The Value Of Linking Out: $56m Per Year
Further to my post the other day about SEO Blackholes, here's an interesting study regarding the value of linking out.
The common wisdom is that linking out will result in the following:
- People will not link back to your site
- A page that sends people away has low engagement
- It boosts the completion at your expense
However, it appears that top news site in terms of session use, two months running, is DrudgeReport, a site that does nothing but send people away. I believe Google got rather popular for doing much the same thing :)
And look at the numbers:
"Page view statistics
500 million page views monthly
1.95 billion ad impressions monthly
12 million unique visitors monthly
1.75 million daily unique visitors (weekday)
1 million daily unique visitors (weekend day)Assuming 60% sell-through at $4 CPM… that’s $56 million annual revenue.
One guy. Linking."
If you provide something people really want, they'll keep coming back.
Comments
This is a lesson which Yahoo may still have yet to learn.
Too true. They sold Yahoo! Buzz as get your site featured on the Yahoo! homepage and then usually (99%+ of the time) reserve that spot for Yahoo!'s own content always.
"Page view statistics
500 million page views monthly
1.95 billion ad impressions monthly
12 million unique visitors monthly
1.75 million daily unique visitors (weekday)

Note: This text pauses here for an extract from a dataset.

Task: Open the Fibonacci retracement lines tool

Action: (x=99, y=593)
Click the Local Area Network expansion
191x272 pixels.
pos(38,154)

1 million daily unique visitors (weekend day)"
Those numbers don't add up. 1.75M unique visitors a weekday, at 20 weekdays a month is alone more than 12 M visitors monthly.
Impressive stuff nonetheless, which reminds me of the post Aaron keeps linking to about Paris Hilton talking about other folks and being succesful that way.
guess I'm a bit late here: I just wanted to mention that you may well have 1000 unique visitors on every single day of the month and still have only a total of 1000 unique visitors a month if you have the same 1000 visitors coming back every day.
Which also depends on how your web analytics tool computes unique visitors...
And yet this post mentions the DrudgeReport without linking :)
Fair point, however the post is about the study, as opposed to DrugeReport itself :)
Regardless of the numbers, The Drudge Report gets a lot of attention; Washington and politicians are forced to deal with him delicately, though it appears he's something of a recluse. He's linked to "regular" sites lately, sometimes causing servers to go down.
That said, whatever Mr. Drudge gets out of his website, it's essentially a one-page site (he does archive his home page) filled with links. And he can do that, given that he's not got a lot of other content and he's not selling a service or product. Of course, part of the benefit of reading (or scanning) The Drudge Report is that it gives you a quick take on what's going on — so it hurts little in terms of time to give it a quick view.
Ah, I just read the article:
Yes, but as I said, his home page is a quick scan, and we're not there to buy anything. He does have a very few ads, but I'll bet his rate card is something to behold due to the size of his viewership.